Andrew Moreno is a professional poker player with 20+ years of experience. Andrew is a sought-after poker coach, as well as a member of the PokerOrg Player Advisory Board, and his primary focus is exploiting players in live tournament poker.
What I have for you guys today is just a little bit different. First, let’s look at the early days of Mixed Martial Arts. I don't know if you guys remember, but there was a lot of standing in the center of the ring and brawling. Brute force meets brute force. It made for some really spectacular fights.
MMA has evolved a lot over this since those days. If you try to stand in the center of the ring and just pound someone, they will just sit back. They're going to look for your weaknesses. Once they’ve keyed in on it, they will wait for their moment to attack.
Poker has followed the same trajectory. In the early days, you saw a lot of these three-bet, four-bet, five-bet, and even six-bet preflop hands.
There's even a famous hand with Phil Ivey, which is a flop play where Ivey five-bets all in with complete air against someone he correctly figured out was bluffing.
Back then, you used to see some hand histories that were pretty wild, fantastic, and made for great TV.
In poker today, there's a lot more of breaking down someone's game and being able to attack and defend from all angles.
A lot of players are still stuck in the past. They only know how to attack and defend one-dimensionally.
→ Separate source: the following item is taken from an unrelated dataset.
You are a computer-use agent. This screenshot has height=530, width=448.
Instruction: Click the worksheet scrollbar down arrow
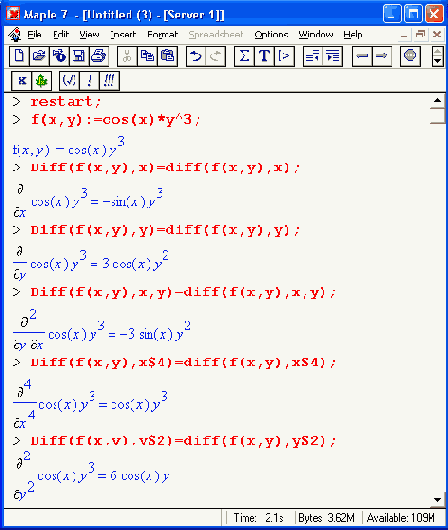438,500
That's just like standing there throwing a barrage of punches, like the old MMA days.
I want to share different ways to present problems to your opponents and potentially attack them in other ways.
The plan
If you only know how to bet and raise to win chips, you leave yourself open to skilled opponents picking you apart.
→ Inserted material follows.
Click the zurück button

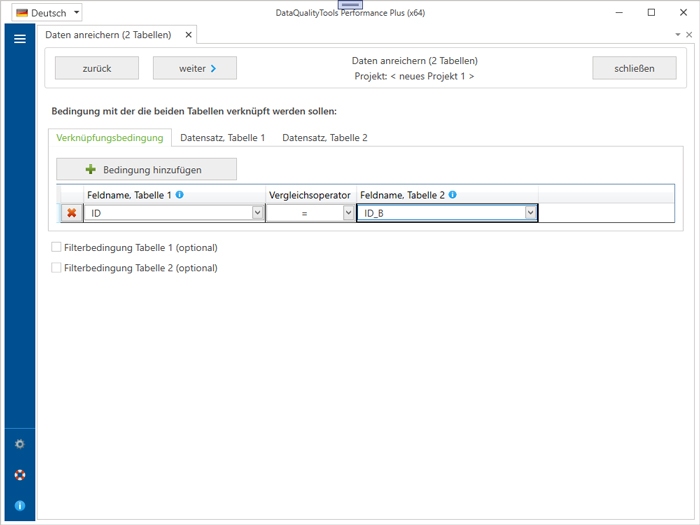(x=97, y=68)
A well-constructed checking range is not only a good defense but can also prove to be a good offense if your opponent is too aggressive.
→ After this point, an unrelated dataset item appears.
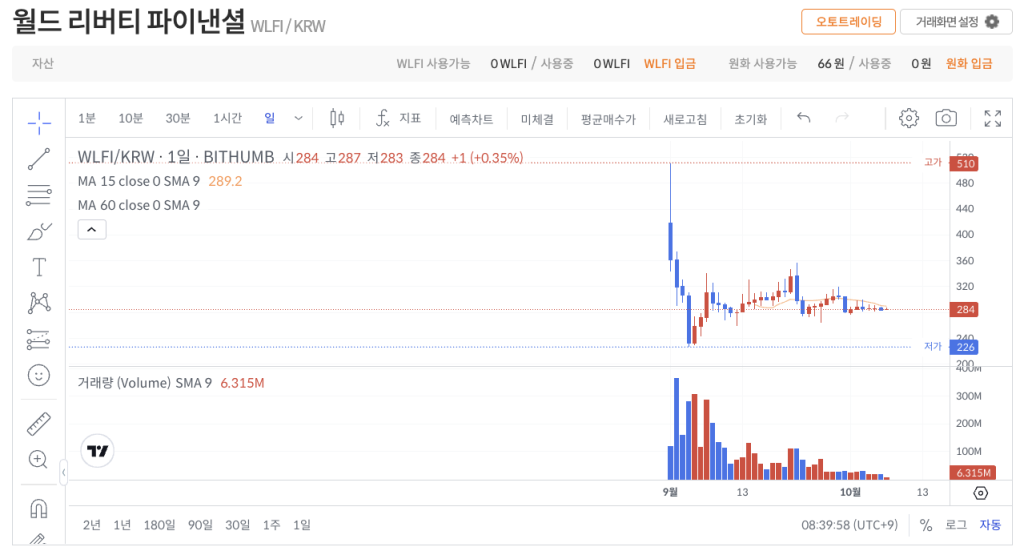Enter fullscreen chart mode

992,118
If we fail to think deeply about our checking range, we end up betting all of our strong and medium-strength hands, and our checking range becomes too weak.
This is a very common leak in weaker poker players. Because up against those players, we can overfold on the flop when they bet. Every time they check, now we can be aggressive.
It also creates big problems on dynamic boards where they end up betting too many value hands, and not enough speculative hands. When the board changes, these strong hands on the flop or turn become merely bluff-catchers.
A good exploit here would be to just call with your draws and a lot of your weaker pairs and then over-bluff when the board changes.
You mainly want to adopt this more passive strategy versus good, aggressive opponents; the weaker, more passive opponents, we can still just pound away.
Specific examples
Let’s look at an example versus a few different villain types where we open in the cutoff with offsuit. We have 50 big blinds, and the button calls, and we go heads-up to a flop.
The flop is Q-7-5 rainbow (OOP is meant to check a lot here in GTO land).
Versus the professional: A pro will be really sticky with any pair and even ace-high if they face a bet, making betting a bit tricky. Most professionals will tend to stab aggressively versus a missed continuation bet. They understand that the population has a really hard time not betting their good hands out of position. Playing our hand as a check/call or check/raise would be most effective.
I get that check/calling with such a weak hand feels unintuitive; however, versus a small bet, K-J just has enough equity vs. the range of hands the button will bet with.
It’s also nice to have a hand to bluff with if the button checks the turn. Most of our check/call range here will be showdown-heavy. Finding a bluff in our line will call for some hands of this nature.
Versus the passive weak/tight Villain: When up against a weak, passive player, we still like checking the flop mainly with many of our hands. The mark of passive players is they don’t like to bet, and they like to call. If the passive player bets the flop, we have an easy fold with K-J and many of our weakest holdings. If passive players show aggression, they aren’t bluffing enough, and we should overfold. They have made their checking range too weak, and now we can attack it.
When we attack the turn or river, typically, we would use some very large bets. This allows us to really leverage the fact they have ‘capped’ their range (i.e. removed the strongest hands).
In summary
Versus good players, we are looking for boring fights. Mainly, those battles should be boring and technical. (think 7-7 versus K-Qs and A-K versus T-T, etc.) Even when playing a strong technical game, the occasional knockout will happen (think all-in as a bluff and call by a weak hand with good bluff-catching properties).
Start with your baseline strategy. Pay close attention and gather as much information on your tablemates as possible.
Armed with that info, be eager to deviate from your baseline. A one-size-fits-all strategy won’t be enough to win in most poker games today.